No meio de suas andanças energéticas por bares e festas ele inclusive acaba flertando num baile com uma Marianne Faitfful ou uma une jeune femme dans la soirée dansante no auge de sua beleza e jovialidade fazendo com que sua rápida presença no filme não ofusque a atenção absoluta reservada a Karina, mas ainda sim imprimindo um charme particular numa das cenas mais marcantes cantando ‘Hier ou Demain’ para o personagem de Brialy. O interessante é em como sua personagem apesar de lançar a Serge todo seu encanto em olhares acaba cantando justamente o contrário, possivelmente a negativa amorosa mais delicada da história do cinema.
Apesar de toda essa liberdade e possibilidades a sua volta Serge acaba ironicamente fixado por uma imagem que durante todo o filme se torna uma obsessão platônica: uma fotografia de Anna Karina.
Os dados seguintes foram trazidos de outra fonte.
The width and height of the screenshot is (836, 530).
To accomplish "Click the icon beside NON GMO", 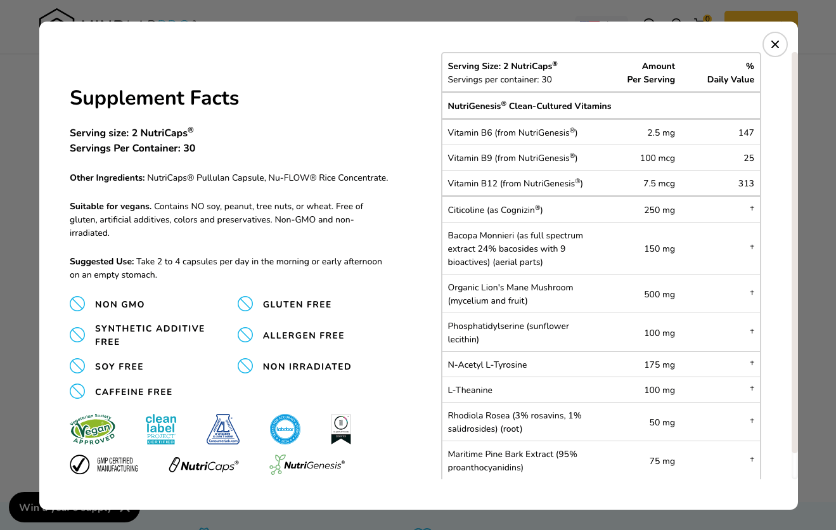I will [x=77, y=304].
Ela, a mesma Anna, que trabalha como ilustradora na agência, com sua cândida postura discreta entre óculos em meio a canetas e papéis. Tão perto, mas ao mesmo tão longe, distante de ser notada verdadeiramente. O que Serge parece amar é uma imagem, porém o reconhecimento de sua origem real irá demorar o tempo desse desencontro cada vez mais acentuado em vias de uma melancólica separação eterna. Gradativamente tanto Anna quanto Serge parecem girar cada vez mais em falso nesta procura por formarem o par que tanto almejam alçando pequenos lampejos de loucura e desespero: “Suis moi jusqu’au bout de la nuit, jusqu’au bout de ma folie”.
‘Anna’ é o reflexo da eterna dicotomia entre aquilo que somos e o que projetamos ou, mais ainda, de como os outros às vezes esquecem de observar a imagem real que está diariamente diante de nós em favor de uma idealização estática resultante de nosso sonho. Para isso o filme reserva a Anna Karina um arsenal de possibilidades visuais demonstrando a fantástica versatilidade de se transformar em diversos tipos. Na tentativa de querer ser notada e na impossibilidade de uma correspondência real à imagem criada Anna transforma-se ao longo do filme em diversas facetas sendo poética, melancólica, serelepe, intelectual, sci-fi, bailarina, vintage, solitária, charmosa, mas sempre extremamente encantadora. “Je suis la roller girl, roller girl, roller girl”.
Entre o otimismo e o absurdo ‘Anna’ encontra sua plenitude na exuberância de suas imagens e sua protagonista. Um filme para se ver sob todas as formas e condições, sozinho, acompanhado de amigos ou de um amor, a única impossibilidade é a da frustração e infelicidade. Ao término somente uma certeza: Anna Karina, eu te amo.